Setting and Extracting information
Extract information from date times with the functions second(), minute(), hour(), day(), wday(), yday(), week(), month(), year(), and tz(). You can also use each of these to set (i.e, change) the given information. Notice that this will alter the date time. wday() and month() have an optional label argument, which replaces their numeric output with the name of the weekday or month.
second(arrive)
## 0
second(arrive) <- 25
arrive
## "2011-06-04 12:00:25 NZST"
second(arrive) <- 0
wday(arrive)
## 7
wday(arrive, label = TRUE)
## Sat
Time Zones
There are two very useful things to do with dates and time zones. First, display the same moment in a different time zone. Second, create a new moment by combining a given clock time with a new time zone. These are accomplished by with_tz() and force_tz().
For example, I spent last summer researching in Auckland, New Zealand. I arranged to meet with my advisor, Hadley, over skype at 9:00 in the morning Auckland time. What time was that for Hadley who was back in Houston, TX?

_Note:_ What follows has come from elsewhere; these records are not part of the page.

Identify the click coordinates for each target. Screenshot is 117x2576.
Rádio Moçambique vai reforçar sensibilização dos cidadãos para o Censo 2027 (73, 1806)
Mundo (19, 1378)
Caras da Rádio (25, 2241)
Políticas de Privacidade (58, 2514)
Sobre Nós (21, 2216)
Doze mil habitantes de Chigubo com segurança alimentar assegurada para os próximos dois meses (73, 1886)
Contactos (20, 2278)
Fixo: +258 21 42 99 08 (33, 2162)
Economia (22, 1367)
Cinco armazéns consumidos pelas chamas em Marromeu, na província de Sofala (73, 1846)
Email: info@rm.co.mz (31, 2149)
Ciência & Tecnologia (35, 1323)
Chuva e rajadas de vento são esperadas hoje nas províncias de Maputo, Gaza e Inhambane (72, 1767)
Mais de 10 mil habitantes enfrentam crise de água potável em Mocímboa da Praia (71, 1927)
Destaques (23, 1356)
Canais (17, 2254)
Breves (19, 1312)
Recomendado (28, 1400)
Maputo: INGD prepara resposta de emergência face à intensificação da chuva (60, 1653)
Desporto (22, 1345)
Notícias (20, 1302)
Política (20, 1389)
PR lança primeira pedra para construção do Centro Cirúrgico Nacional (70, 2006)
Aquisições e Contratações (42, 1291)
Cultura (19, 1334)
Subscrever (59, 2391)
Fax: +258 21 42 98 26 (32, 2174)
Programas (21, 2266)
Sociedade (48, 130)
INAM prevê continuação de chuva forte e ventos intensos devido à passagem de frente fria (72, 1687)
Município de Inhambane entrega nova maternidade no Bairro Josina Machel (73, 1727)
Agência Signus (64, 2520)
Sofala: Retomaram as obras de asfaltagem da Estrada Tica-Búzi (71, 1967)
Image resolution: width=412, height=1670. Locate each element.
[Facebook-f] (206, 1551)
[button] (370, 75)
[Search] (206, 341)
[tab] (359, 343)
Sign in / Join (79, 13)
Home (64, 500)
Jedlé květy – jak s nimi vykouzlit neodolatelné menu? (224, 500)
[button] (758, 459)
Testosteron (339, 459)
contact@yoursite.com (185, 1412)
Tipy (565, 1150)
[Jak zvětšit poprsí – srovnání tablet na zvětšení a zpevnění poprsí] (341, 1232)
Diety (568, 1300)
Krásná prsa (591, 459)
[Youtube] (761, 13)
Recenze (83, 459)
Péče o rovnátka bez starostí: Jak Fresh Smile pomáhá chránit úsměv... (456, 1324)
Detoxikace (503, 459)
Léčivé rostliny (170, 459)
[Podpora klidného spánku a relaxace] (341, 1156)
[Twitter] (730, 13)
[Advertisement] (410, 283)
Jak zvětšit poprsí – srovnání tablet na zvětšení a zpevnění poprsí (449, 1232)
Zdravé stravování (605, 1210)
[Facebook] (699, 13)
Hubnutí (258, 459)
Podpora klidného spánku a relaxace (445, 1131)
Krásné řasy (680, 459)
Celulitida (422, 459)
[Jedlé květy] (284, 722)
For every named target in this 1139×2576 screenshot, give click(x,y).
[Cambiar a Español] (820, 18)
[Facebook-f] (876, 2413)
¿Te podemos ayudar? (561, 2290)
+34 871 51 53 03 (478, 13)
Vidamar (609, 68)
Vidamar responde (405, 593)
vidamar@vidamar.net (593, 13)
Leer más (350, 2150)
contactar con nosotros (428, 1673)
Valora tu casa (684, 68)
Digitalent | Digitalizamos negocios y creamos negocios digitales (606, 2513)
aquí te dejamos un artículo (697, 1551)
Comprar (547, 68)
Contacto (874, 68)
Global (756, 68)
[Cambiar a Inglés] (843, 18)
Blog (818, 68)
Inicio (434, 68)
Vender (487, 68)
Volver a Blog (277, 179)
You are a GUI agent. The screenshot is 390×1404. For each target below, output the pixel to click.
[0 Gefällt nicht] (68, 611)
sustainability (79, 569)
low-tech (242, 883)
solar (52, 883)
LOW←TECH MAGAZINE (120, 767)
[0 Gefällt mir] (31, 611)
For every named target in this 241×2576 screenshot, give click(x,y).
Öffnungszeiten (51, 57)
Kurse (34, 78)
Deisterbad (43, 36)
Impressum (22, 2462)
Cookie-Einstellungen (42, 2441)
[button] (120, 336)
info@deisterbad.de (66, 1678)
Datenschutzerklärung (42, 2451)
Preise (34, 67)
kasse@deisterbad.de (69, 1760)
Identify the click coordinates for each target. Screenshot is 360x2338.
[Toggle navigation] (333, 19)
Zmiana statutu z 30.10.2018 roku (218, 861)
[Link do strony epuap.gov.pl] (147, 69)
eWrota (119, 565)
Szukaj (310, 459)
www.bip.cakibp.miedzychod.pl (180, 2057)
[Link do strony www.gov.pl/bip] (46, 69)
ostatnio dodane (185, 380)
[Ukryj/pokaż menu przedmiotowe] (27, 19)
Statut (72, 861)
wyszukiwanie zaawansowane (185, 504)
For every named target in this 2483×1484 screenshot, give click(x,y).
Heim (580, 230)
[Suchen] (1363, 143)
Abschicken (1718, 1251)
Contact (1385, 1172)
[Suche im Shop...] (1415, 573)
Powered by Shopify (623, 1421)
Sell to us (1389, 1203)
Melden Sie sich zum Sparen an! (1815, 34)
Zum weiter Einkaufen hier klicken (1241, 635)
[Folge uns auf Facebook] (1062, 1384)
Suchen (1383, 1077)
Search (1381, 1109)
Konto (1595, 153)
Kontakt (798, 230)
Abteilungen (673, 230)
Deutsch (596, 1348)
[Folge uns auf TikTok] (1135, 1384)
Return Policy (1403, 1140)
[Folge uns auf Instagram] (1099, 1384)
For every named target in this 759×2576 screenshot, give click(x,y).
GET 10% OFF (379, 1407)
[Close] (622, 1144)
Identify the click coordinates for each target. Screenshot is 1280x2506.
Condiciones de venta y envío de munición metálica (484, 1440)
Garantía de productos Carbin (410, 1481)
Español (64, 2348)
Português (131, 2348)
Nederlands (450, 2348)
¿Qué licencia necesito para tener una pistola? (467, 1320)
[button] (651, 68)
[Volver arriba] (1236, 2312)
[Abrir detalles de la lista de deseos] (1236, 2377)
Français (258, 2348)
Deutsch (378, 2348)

meeting <- ymd_hms("2011-07-01 09:00:00", tz = "Pacific/Auckland")
## "2011-07-01 09:00:00 NZST"
with_tz(meeting, "America/Chicago")
## "2011-06-30 16:00:00 CDT"
So the meetings occurred at 4:00 Hadley’s time (and the day before no less). Of course, this was the same actual moment of time as 9:00 in New Zealand. It just appears to be a different day due to the curvature of the Earth.
What if Hadley made a mistake and signed on at 9:00 his time? What time would it then be my time?
mistake <- force_tz(meeting, "America/Chicago")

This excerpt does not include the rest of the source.